Ocracoke Musings

Ocracoke is not a place I come to to be entertained or which provides distractions from my life. Ocracoke is a place that extends an invitation to rest, lean back, lean into, and embrace life. It has offers me the opportunity to live my life more fully.

When I come I bring my notebook and guitar for song writing, an in-progress-quilt, embroidery projects, and books I’ve been wanting to read, hardback books (this year: In the Fall by Jeffrey Lent and Lila by Marilynne Robinson).

My husband and I walk places together, we do what we do together, we talk or don’t talk, we take the time to look at the sunset. We’d rather be on the porch than inside; we’d rather walk the narrow streets and lanes than drive them. The sun wakes us up and by the time the sun sets we are tired.

We go to the shops and look at the wonderful art and craft created by those inspired by the sea.  We buy fresh caught bluefish and Spanish mackerel dredging the fillets with corn meal and flour and pan frying them for dinner.

I love that Ocracoke is a working sea village community. The people in the shops and stores are people whose lives are rooted here. The graves of their fore bearers are behind fences along the road, visible yet private.  These consecrated sites remind me that the sandy ground upon which I walk is holy. Ocracoke is not anywherebeach.com.

The periodic blast of the ferry horn lets me and everyone know that it takes some effort and planning to come or leave. Once we have driven onto the ferry for the two plus-hour ride over water from Swan Quarter or Cedar Island I am no longer in control. I cannot slow down or speed up the trip. I have placed my life in another’s hands and trust that the captain knows the wind and the waves and will bring us to Silver Lake safely.  On the trip home I am filled with an immediate sense of loss and nostalgia as the ferry pulls away from the harbor and I gradually lose sight of the island.

We like to come the week of The OcraFolk Festival which we found quite by accident one year.  Now we arrange to come that first full weekend in June.  We have been introduced to wonderful groups by the festival: The Steel Wheels, The Honey Dewdrops, Mandolin Orange to name a few. I love that folks are invited to go to the local churches and no music is scheduled for Sunday morning at 11:00.

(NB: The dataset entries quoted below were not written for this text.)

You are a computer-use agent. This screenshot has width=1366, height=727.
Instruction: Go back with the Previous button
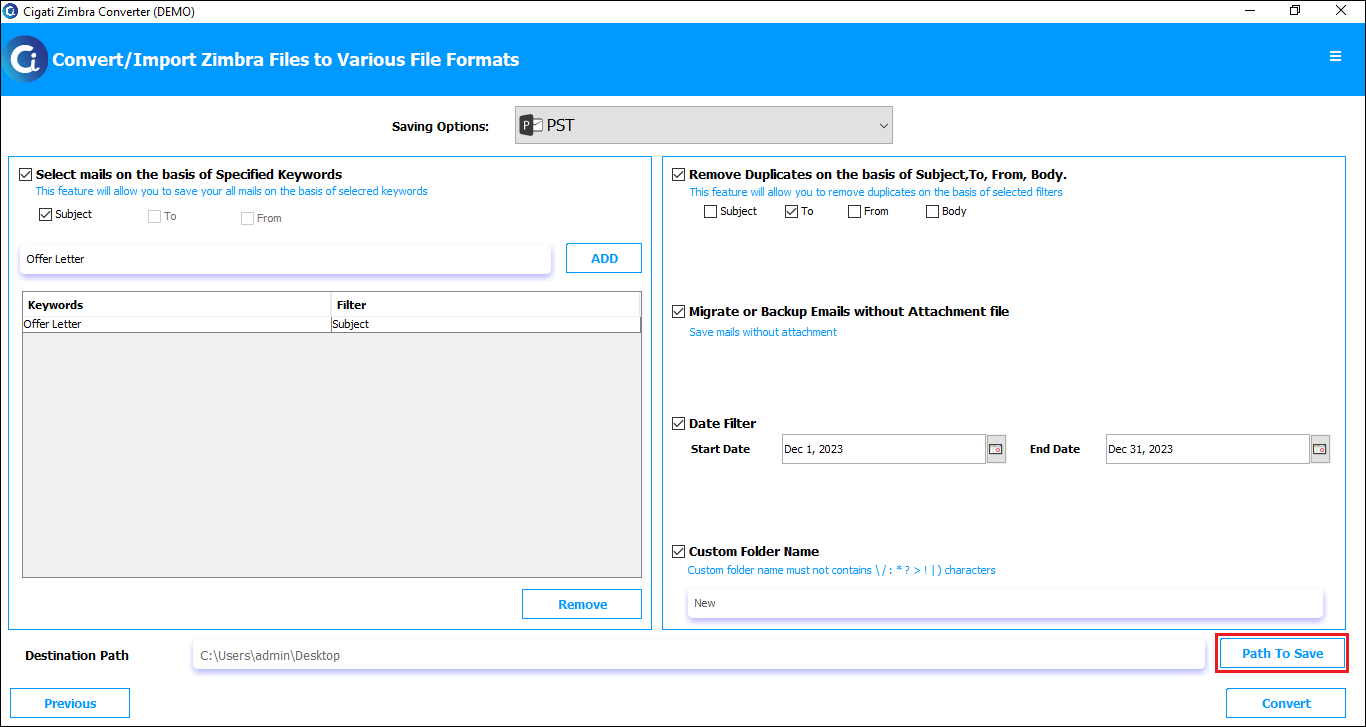[x=70, y=703]
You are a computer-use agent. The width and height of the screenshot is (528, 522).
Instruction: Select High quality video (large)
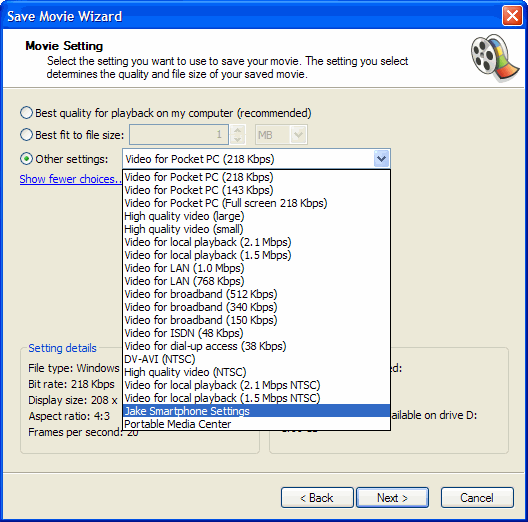(256, 216)
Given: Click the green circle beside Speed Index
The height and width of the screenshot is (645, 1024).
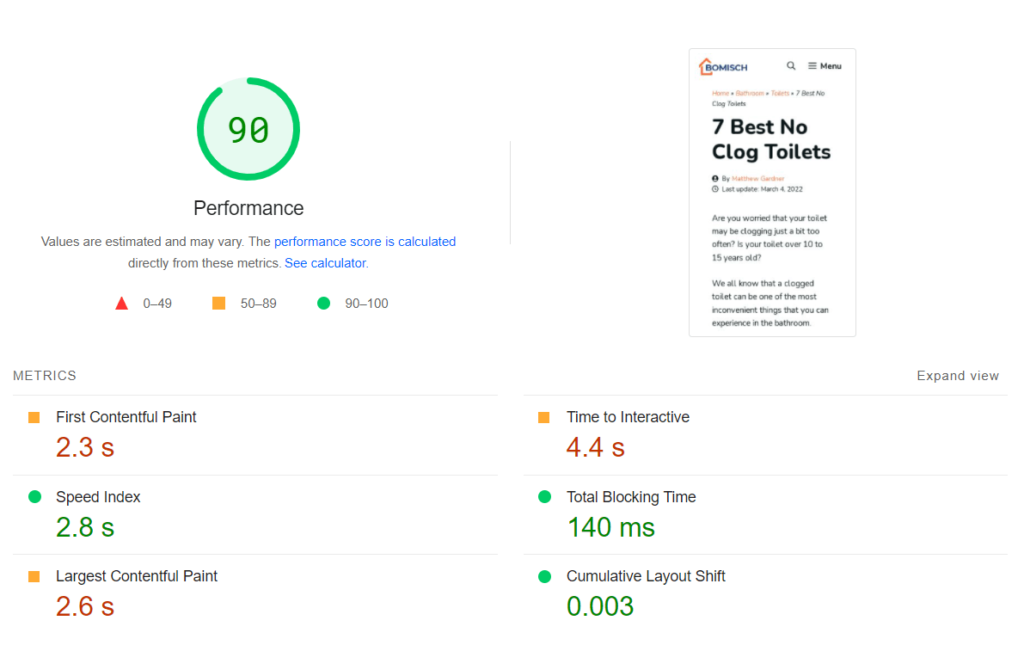Looking at the screenshot, I should pos(34,497).
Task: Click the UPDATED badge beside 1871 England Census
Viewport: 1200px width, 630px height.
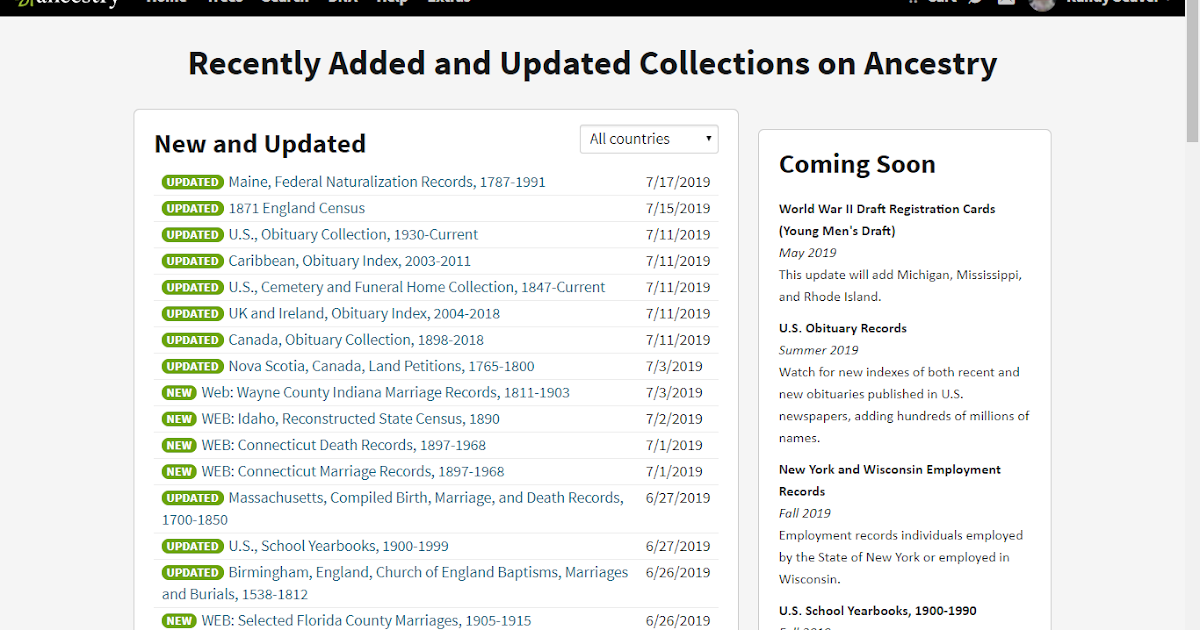Action: click(x=192, y=208)
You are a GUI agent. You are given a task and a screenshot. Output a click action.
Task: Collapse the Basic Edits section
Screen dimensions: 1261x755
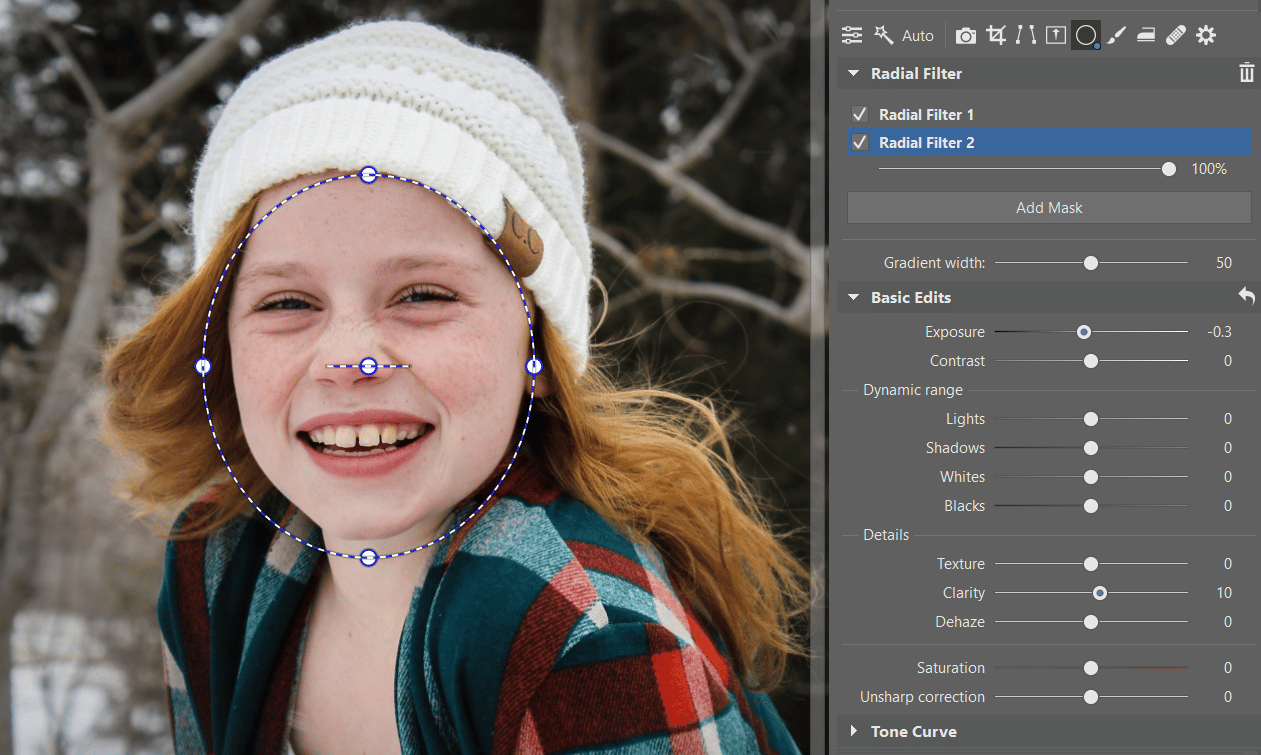[854, 298]
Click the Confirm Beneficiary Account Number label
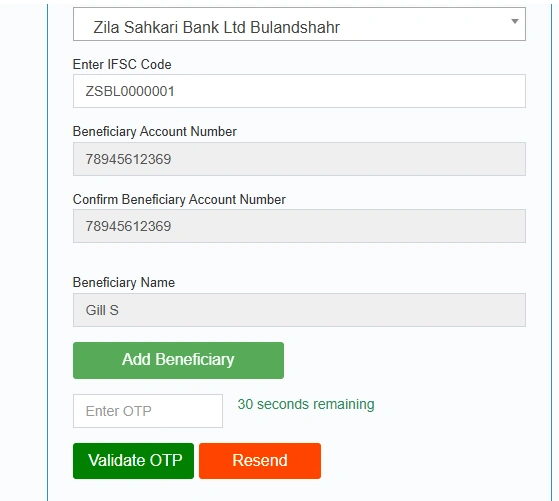The image size is (559, 501). (x=179, y=199)
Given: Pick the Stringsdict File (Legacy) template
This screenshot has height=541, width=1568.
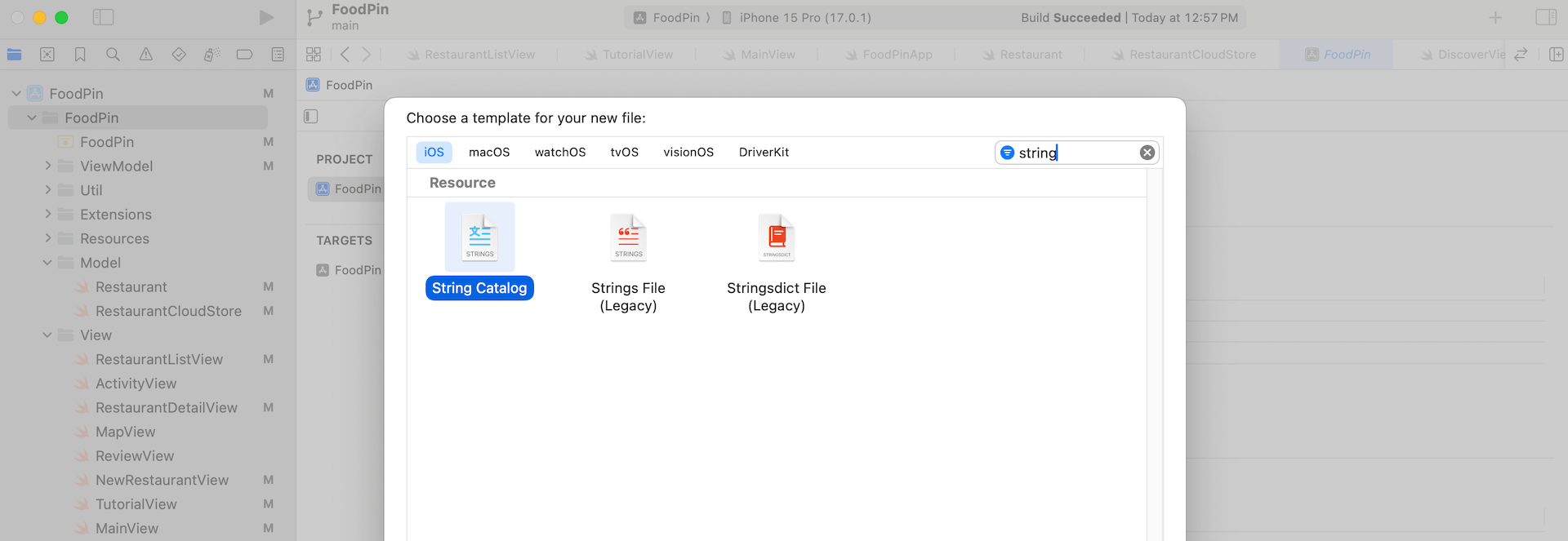Looking at the screenshot, I should point(776,237).
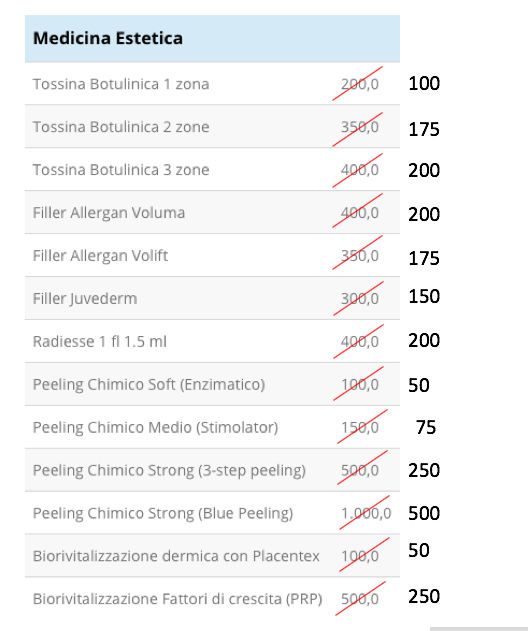Click the new price 500

coord(424,513)
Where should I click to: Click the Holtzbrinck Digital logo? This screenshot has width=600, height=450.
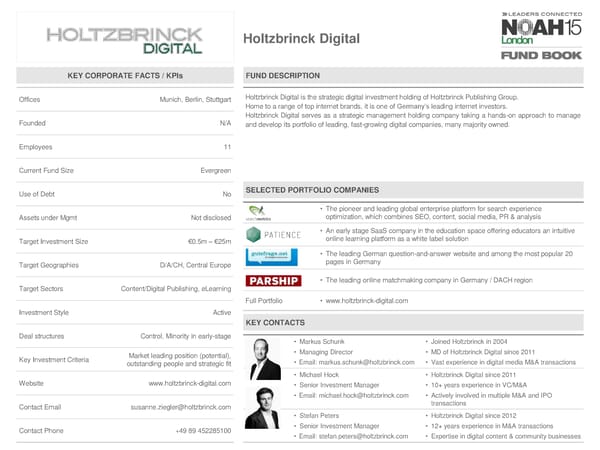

We are almost through our week here but are already planning on coming back next year and will book our reservation as we leave.  We also wonder if, this year, we might start at new tradition: coming in the fall, perhaps October.  Ocracoke has left its mark on us.  My screen saver is a picture of the porch of the cottage we rent.  I leave with a new song, good progress on my quilt, and 3/4s of the way through one book.  We carry memories along with glass beads bought from the new bead shop and a climbing decorative frog from Island Ragpicker. Maybe we are beginning to leave a mark ourselves: Patty, the fishmonger recognized us; we have met our landlady, Trudy; we have a new friend in Peter who honored me by interviewing me giving me the opportunity to sing my songs on WOVV.  I am starting to think that our story, our relationship, with this special place is just beginning.